First, Ms O'Donnell seems to have lost all of her critical faculties: her only remotely cavilling remark is that the ordinary reader might get lost in the detail of Albright's book. Second, and at the most basic level, it seems not to occur to Ms O'Donnell that Albright, like any political figure in her position, is in the business of writing a self-justifying narrative.
In keeping with this naïvety, Ms O'Donnell is incapable of recognising, for example, Albright's mangling of Soren Kierkegaard's aphorism about living life forwards but writing history backwards. Flowing from this, she is incapable of telling us whether Albright mentions the most brutal and unpleasant remark of her tenure as Secretary of State, that the death due to UN sanctions of hundreds of thousands of innocent Iraqi children was "a price worth paying".
Lastly, she raises the old canard that the Palestinians at the Camp David summit turned down "the best offer they would ever get from the Israelis". This myth was exposed comprehensively by Robert Malley, an American participant at the summit: the vaunted Israeli "offer" (of territories not Israel's to "offer" in the first place) was never presented formally or on paper, and hence was hardly an offer to be taken fully seriously. Ms O'Donnell quotes without demurral Albright's crass quip that the Palestinians weren't prepared to "yield a dime to make a dollar" - an extraordinarily vulgar formulation for a people who have already lost 78 per cent of their homeland.

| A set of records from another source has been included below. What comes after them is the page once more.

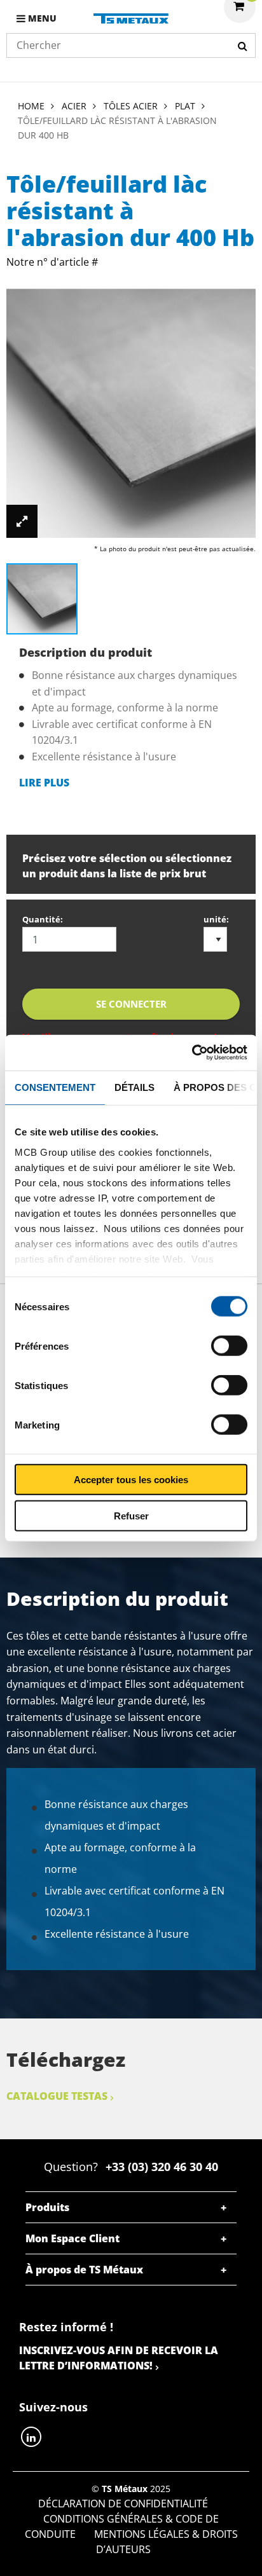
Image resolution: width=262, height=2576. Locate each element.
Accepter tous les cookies (131, 1479)
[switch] (229, 1346)
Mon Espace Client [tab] (72, 2238)
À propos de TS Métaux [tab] (84, 2270)
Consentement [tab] (55, 1086)
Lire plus (44, 783)
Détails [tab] (134, 1086)
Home (31, 106)
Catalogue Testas (56, 2096)
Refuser (131, 1515)
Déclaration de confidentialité (123, 2504)
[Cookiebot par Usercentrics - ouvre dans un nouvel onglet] (191, 1053)
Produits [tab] (47, 2207)
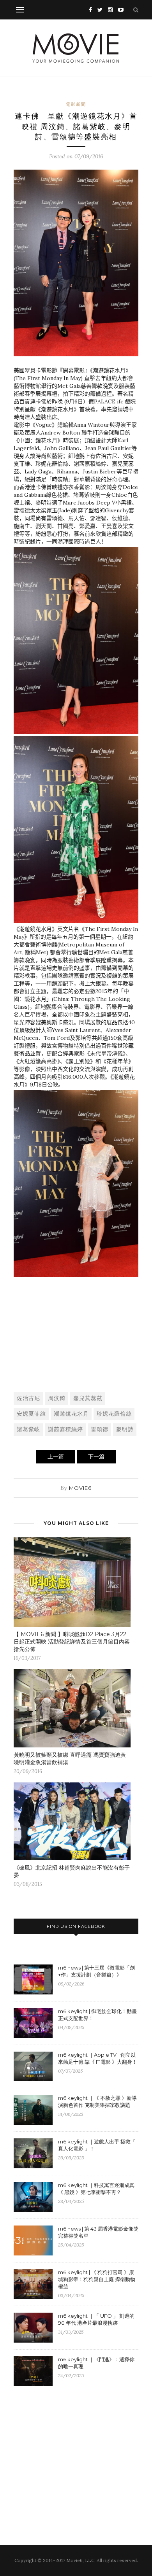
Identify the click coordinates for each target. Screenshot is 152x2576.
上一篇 (56, 1456)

One hopes that Ms O'Donnell's recent journey to the Gaza Strip will have revealed to her the moral idiocy of Albright's remark. - Yours, etc.,
CONOR McCARTHY, Ireland-Palestine Solidarity Campaign, Dublin 1.
Madam, - Senator David Norris says he feels betrayed by what the Israeli government is doing in Gaza (The Irish Times, January 23rd). I would point out that the Israeli people feel betrayed by the repeated Palestinian rejection of decades of attempts to resolve the conflict peacefully.

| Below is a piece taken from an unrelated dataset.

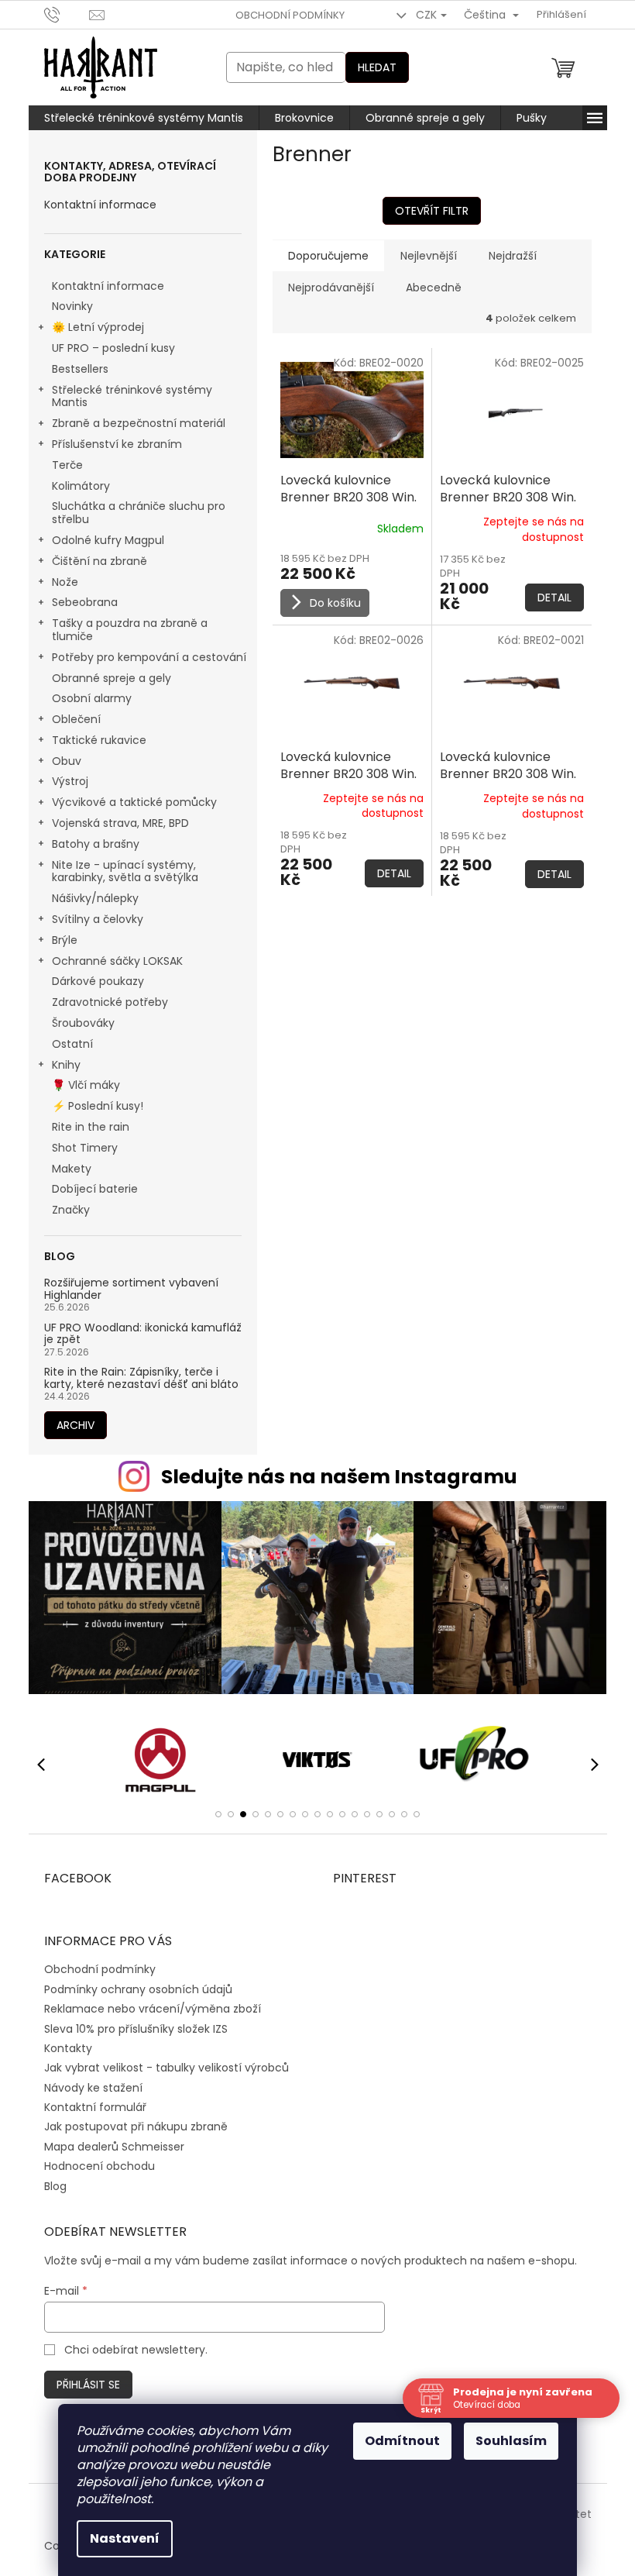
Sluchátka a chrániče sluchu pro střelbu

It is terrible that innocent Palestinians are suffering because of security clampdowns, but why drop the buck into the lap of the Israelis only? It is deceptive to claim that Israel is the stronger party. Fair analysis of the history and status quo of the region demonstrates that there is a formidable array of powerful Arab dictatorships arrayed against Israel. They must bear a large portion of responsibility for landing the unfortunate Palestinian people in this dreadful situation. - Yours, etc.,
PAT O'SULLIVAN, Knocknacurra, Bandon, Co Cork.